The jury is out in the child molestation case against Michael Jackson today after 14 weeks of testimony.
The defence portrayed him as a victim of those trying to pull “the biggest con of their careers”.
“Ladies and gentlemen this has been a nightmare for Mr Jackson,” defence attorney Thomas Mesereau Jr pleaded in a forceful closing argument calling for acquittal on all charges.
The prosecutor countered by telling jurors they would probably ask themselves why Jackson would molest his Gavin Arvizo, his accuser.
“Because he could,” said Senior Deputy District Attorney Ron Zonen. “This child was in love with him. This child would do anything he said.”
The jury got the case 14 weeks after the Judge Rodney S. Melville first explained to them that Jackson was accused of molesting Gavin Arvizo, a 13-year-old cancer survivor in 2003, plying him with alcohol and conspiring to hold the boy’s family captive to get them to rebut a damaging documentary.

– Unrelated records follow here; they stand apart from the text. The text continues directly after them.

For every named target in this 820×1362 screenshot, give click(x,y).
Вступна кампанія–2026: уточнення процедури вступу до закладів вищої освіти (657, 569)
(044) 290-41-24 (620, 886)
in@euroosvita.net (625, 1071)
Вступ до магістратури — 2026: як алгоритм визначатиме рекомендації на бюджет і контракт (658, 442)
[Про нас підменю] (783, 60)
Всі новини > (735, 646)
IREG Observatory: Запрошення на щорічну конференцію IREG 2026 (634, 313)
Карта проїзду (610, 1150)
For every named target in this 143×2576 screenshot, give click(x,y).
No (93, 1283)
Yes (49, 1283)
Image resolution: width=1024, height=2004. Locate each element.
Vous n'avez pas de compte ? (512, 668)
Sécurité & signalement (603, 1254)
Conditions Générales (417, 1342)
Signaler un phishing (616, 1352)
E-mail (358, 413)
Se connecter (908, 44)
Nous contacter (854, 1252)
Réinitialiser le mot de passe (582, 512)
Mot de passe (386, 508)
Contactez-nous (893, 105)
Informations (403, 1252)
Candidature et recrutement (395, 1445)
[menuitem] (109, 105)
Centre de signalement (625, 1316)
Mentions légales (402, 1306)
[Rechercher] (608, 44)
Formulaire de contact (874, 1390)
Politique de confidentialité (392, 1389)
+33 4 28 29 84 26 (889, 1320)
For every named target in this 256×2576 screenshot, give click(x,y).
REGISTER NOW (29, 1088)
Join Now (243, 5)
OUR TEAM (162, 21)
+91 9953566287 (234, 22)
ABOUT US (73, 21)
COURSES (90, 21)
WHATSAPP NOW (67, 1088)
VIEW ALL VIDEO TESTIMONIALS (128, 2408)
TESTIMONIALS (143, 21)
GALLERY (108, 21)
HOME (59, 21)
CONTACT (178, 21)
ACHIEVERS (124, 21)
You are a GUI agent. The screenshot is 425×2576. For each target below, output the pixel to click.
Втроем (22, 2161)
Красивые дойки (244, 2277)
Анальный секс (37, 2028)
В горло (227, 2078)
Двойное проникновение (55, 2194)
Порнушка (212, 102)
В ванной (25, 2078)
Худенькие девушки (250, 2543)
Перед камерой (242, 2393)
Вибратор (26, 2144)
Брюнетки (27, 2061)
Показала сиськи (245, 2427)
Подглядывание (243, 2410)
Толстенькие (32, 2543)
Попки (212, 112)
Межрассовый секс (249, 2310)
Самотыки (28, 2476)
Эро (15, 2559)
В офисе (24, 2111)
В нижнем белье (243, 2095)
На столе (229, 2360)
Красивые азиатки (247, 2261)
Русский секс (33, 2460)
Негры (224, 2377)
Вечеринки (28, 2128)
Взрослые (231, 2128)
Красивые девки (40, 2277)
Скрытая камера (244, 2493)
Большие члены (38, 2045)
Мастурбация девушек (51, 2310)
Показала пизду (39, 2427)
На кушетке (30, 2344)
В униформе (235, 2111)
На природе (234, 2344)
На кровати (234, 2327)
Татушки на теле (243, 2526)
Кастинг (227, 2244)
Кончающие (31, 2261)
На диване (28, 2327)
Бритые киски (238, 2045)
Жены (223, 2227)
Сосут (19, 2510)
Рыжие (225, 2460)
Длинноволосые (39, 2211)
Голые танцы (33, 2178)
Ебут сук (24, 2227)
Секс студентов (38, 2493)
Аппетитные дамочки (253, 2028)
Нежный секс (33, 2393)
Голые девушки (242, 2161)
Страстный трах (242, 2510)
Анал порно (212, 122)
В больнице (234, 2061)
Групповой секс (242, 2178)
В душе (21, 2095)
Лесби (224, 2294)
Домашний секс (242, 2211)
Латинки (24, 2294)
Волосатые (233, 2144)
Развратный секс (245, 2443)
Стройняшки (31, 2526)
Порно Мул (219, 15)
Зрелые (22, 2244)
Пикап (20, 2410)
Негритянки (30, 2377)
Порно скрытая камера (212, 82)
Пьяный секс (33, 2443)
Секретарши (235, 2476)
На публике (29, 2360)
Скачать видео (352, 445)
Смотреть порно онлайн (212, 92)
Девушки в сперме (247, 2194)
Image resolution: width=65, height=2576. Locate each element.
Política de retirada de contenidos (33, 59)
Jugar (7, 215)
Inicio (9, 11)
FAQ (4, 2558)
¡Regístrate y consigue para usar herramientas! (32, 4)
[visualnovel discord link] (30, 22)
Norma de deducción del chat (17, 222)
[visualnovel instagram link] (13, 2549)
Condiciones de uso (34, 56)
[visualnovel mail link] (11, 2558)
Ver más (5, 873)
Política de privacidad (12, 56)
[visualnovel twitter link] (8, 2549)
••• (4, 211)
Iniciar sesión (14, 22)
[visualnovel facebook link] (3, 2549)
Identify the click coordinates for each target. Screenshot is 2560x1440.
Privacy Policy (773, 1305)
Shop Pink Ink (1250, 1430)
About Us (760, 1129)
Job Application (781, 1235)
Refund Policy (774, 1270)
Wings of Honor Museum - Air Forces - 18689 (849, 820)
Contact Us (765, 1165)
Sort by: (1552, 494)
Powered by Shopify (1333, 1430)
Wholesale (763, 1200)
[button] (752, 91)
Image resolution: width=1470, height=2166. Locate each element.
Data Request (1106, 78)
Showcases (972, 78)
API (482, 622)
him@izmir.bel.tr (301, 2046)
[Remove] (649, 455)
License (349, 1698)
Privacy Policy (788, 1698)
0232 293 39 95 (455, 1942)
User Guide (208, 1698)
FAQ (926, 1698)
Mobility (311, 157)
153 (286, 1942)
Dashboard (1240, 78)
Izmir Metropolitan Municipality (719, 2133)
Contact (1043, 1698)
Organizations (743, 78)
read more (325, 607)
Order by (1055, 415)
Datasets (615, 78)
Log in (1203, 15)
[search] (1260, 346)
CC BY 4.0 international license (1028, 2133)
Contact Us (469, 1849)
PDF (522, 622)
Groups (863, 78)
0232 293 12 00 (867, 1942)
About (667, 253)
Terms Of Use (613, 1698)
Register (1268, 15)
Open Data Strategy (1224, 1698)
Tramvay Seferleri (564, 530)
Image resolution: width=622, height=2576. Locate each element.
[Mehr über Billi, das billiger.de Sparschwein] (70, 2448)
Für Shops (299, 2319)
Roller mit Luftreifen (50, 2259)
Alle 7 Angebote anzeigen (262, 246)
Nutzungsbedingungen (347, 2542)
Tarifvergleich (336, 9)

The panel of eight women and four men was ordered to begin deliberations on the 10-count indictment against the “King of Pop” and were given 98 pages of instructions to guide them.
More than 130 witnesses were brought before them, including the boy, now 15, who told of being molested by Jackson, and three young men including actor Macaulay Culkin, who said as boys they spent time with Jackson and were never molested or inappropriately touched.